LA FORCE DE L'IDÉAL ÉVANGÉLIQUE
Ex 34, 4b-6 + 8-9 ; 2 Co 13, 11-13 ; Jn 3, 16-18
Fête de la Sainte Trinité – Année A (6 juin 1993)
Homélie du Frère Jean-François NOEL
L'Église a un secret, un secret qu'elle aurait vraiment du mal à garder pour elle, elle sait, elle est certaine de ce qu'il faut, pour donner le bonheur à l'homme et pour le sauver.
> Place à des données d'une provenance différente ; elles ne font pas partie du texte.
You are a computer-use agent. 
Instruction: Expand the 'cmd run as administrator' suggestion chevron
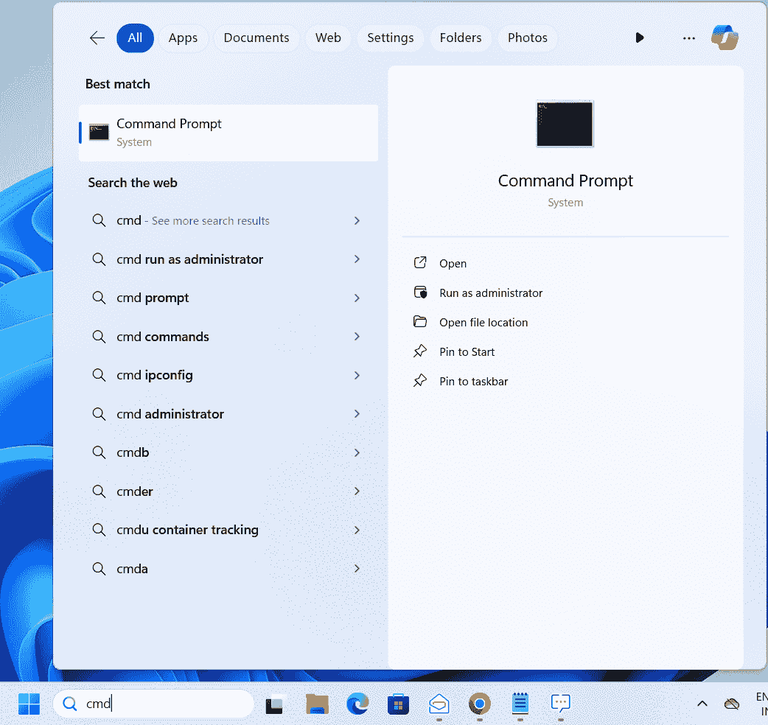[357, 259]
Elle sait dessiner exactement le contour idéal de notre vie par les sacrements, par la force de Dieu qui doit progressivement, dans notre histoire, prendre possession de nous et nous transformer.
Evidemment en cette fin de vingtième siècle, nous sommes quelque peu vaccinés par les idées qu'on a pu inventer, souvent d'ailleurs caricaturant l'Église, et qui avaient comme fonction première de composer une philosophie ayant pour but de sauver l'homme ou les hommes ou les collectivités qui étaient concernées.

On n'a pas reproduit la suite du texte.